Untuk melakukan pewarnaan trypan blue, setelah sel-sel yang tumbuh pada pelat 6-sumur diinkubasi dengan konsentrasi ZnO:Fe NP yang berbeda, sel-sel dikumpulkan (0,05% tripsin dan 0,2% EDTA selama 10 min), disentrifugasi dan pelet kembali tersuspensi dalam medium pertumbuhan 1 ml. Seratus mikroliter larutan trypan blue 0,4% steril dicampur dengan 100 μl suspensi sel. Sepuluh mikroliter sampel dimuat pada slide penghitungan dan dianalisis menggunakan JuLi Br Couting Software (NanoEnTek) untuk menilai jumlah sel yang layak. Hasil akhir dihitung berdasarkan tiga ulangan percobaan terpisah (n =3).
Model Hewan
Untuk tujuan studi pendahuluan ini, tikus Balb-c jantan dewasa (n =6) secara individual disimpan di bawah kondisi hidup standar dan terkontrol (12/12-jam periode terang-gelap, 25 °C, kelembaban 30%) dengan makanan dan air standar (disediakan ad libitum). Semua prosedur diterima oleh Komite Etik Lokal, kesepakatan no. WAW2/59/2017. Setelah 7 hari aklimatisasi, suspensi ZnO:Fe NP dalam air (10 mg/ml; 0,3 ml/tikus) diberikan secara oral gavage (IG) ke hewan dari kelompok eksperimen (n =4) . Tikus dari kelompok kontrol menerima 0,3 ml air minum melalui IG (n =2). Selama percobaan, kami tidak melihat adanya perubahan perilaku pada hewan uji maupun kelainan jaringan. Setelah 24 jam, tikus dari kelompok eksperimen dan kontrol dikorbankan dalam CO2 -O2 chamber (CO2 Box, Bioscape, Merazet) dengan koleksi jaringan selanjutnya. Setengah dari sampel yang baru dikumpulkan dibekukan dalam suhu 20 °C untuk spektrometri serapan atom (AAS). Paruh kedua jaringan difiksasi dalam formalin buffer 4% dan dipindahkan ke etanol 70% (setelah 24 jam). Selanjutnya, sampel didehidrasi dalam peningkatan konsentrasi etanol, tertanam dalam parafin (Leica TP1020, Leica EG1150) dan 6-μm-tipis (atau 4 μm-tipis untuk pemeriksaan histopatologi) slide mikroskopis disiapkan dengan mikrotom (Leica RM2255).

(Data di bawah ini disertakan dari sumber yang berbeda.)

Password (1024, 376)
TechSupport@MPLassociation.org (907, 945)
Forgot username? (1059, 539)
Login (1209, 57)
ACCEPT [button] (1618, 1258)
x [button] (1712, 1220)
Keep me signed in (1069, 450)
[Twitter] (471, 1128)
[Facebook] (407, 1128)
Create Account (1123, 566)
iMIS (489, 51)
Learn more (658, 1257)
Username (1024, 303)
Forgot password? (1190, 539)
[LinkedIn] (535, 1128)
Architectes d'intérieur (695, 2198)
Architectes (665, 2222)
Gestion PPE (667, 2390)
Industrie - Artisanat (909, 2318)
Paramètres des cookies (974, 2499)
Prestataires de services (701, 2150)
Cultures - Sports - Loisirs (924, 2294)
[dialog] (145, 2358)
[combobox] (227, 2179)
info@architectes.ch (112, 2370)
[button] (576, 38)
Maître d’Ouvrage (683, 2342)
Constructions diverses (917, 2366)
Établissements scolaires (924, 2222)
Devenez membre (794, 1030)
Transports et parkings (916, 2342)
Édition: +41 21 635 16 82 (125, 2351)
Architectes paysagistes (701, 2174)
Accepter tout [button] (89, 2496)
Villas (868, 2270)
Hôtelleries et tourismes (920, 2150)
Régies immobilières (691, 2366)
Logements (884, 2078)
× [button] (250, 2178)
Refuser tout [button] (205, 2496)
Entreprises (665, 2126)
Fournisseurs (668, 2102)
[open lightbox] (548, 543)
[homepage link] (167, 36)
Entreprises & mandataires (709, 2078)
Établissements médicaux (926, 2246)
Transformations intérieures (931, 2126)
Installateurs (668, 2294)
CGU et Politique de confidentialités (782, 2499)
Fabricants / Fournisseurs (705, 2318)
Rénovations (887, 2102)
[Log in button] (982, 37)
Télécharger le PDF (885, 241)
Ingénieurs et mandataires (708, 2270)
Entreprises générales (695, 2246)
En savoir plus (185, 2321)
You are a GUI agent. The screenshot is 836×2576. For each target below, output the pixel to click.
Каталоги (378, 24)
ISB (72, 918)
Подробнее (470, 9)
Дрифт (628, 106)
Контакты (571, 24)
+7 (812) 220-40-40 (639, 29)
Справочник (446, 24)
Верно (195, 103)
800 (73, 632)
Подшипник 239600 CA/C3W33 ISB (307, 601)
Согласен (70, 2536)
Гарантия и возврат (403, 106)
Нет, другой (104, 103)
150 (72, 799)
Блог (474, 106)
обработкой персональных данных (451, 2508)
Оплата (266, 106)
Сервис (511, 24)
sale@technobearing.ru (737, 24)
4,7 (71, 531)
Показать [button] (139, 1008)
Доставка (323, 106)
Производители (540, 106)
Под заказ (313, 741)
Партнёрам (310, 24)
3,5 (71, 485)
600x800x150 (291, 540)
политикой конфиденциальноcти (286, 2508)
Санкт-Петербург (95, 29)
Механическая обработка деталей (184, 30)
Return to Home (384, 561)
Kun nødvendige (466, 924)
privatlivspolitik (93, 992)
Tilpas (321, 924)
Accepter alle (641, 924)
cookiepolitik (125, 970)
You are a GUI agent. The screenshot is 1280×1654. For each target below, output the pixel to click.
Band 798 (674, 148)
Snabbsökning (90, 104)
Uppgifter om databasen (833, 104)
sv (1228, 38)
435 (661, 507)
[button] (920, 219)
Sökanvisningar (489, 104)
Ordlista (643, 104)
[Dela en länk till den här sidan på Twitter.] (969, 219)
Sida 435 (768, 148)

Akumulasi Besi Dinilai dengan Pewarnaan Perl
Slide mikroskopi limpa, hati, dan otak diwarnai dengan metode Perl (biru Prusia) untuk mengetahui adanya besi. Sampel dideparafinisasi dan dihidrasi ulang menjadi air suling, kemudian ditempatkan dalam larutan kerja dengan bagian yang sama dari 5% kalium ferisianida (Sigma–Aldrich) dan 5% asam klorida (Sigma–Aldrich) dan diwarnai selama 30 menit. Selanjutnya, bagian-bagian dibilas dalam air dan diwarnai dengan warna merah cepat nuklir (Sigma-Aldrich) selama 5 menit, dibilas dalam air, dan dipasang di bawah kaca penutup dengan Permount (Fisher Scientific). Gambar sampel yang diwarnai diambil menggunakan mikroskop Olympus BX60 dan perangkat lunak akuisisi gambar Cell^P. Dari setiap sampel yang diuji, 16 gambar yang dipilih secara acak dipilih untuk pemeriksaan lebih lanjut dengan MicroImage v.4.0 (Olympus) sesuai dengan protokol analisis gambar di rumah [29]. Untuk pemeriksaan limpa, hanya pulpa merah di dalam jaringan yang diperhitungkan selama analisis. Kandungan besi dihitung sebagai rasio area dan intensitas noda besi-positif (warna biru) dengan area inti sel dalam gambar.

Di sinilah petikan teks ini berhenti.